*Your objective*
Rewrite the lines from the one containing "You are a GUI" through the one containing "point(390,249)", inclusive, with "scrollbar" replaced by "scroll bar" and everything else unchanged. Leave the pictures out of your answer.

*Dataset*
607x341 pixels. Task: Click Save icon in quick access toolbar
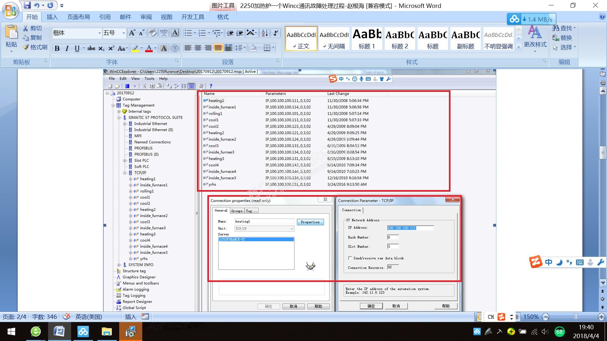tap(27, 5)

--

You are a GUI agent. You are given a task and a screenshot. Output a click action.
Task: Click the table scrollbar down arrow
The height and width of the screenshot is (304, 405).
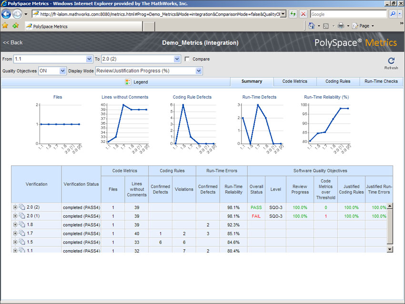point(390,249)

--

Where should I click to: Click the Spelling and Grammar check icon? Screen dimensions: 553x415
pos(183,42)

*Output below*
You are a GUI agent. You are given a task and a screenshot. Output a click action.
Task: Click the table scroll bar down arrow
The height and width of the screenshot is (304, 405).
point(390,249)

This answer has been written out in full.